Plasma Na was similar for all trials at basal (140 (sd 2·0) mmol/l, W; 141 (sd 2·9) mmol/l, CE; 141 (sd 1·7) mmol/l, M, P=0·55), and no significant difference in plasma Na in response over the duration of the experiment was observed between trials (time×trial, P=0·22) (online Supplementary Fig. S2(a)) (Fig. 4(a)). Basal plasma K was similar for all trials (3·93 (sd 0·30) mmol/l, W; 3·96 (sd 0·32) mmol/l, CE; 3·91 (sd 0·15) mmol/l, M, P=0·95), increasing by 0·25 (sd 0·22) mmol/l following dehydration, with no significant difference in response between trials (P=0·71) (online Supplementary Fig. S2(a)). A significant difference in plasma K during rehydration was observed between trials (time×treatment; P<0·001), remaining elevated above basal for the 5-h rehydration period in M and greater than in trial CE (P=0·006) and W (P=0·008), with no difference in response between CE and W (P=0·11). At 1 h into rehydration, K remained significantly elevated above basal in M compared with CE (P=0·001) but not W (P=0·063, d=1·74); at 2 h, M was greater than CE (P=0·005) and W (P=0·021); at 3 h, M was greater than CE (P=0·024) and W (P=0·013); at 4 h, M was greater than CE (P=0·004) and W (P=0·022) and greater in M compared with CE (P=0·003) but not W (P=0·88) at 5 h (Fig. 4(b)).

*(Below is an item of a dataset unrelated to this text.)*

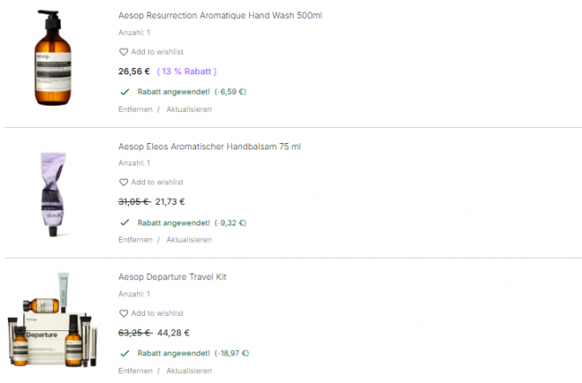Remove Eleos Aromatischer Handbalsam via Entfernen
The image size is (582, 383).
coord(135,240)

Fig 4 Change in plasma sodium (a) and plasma potassium (b) from basal values over the course of the experimental trials. Values are the means and standard deviations represented by vertical bars. * Value of milk (M) significantly different from carbohydrate–electrolyte solution (CE) and water (W) (P<0·05). † Value of M significantly different from CE (P<0·05). ‡ Value of CE significantly different from W (P<0·05). , Trial M; , trial CE; , trial W.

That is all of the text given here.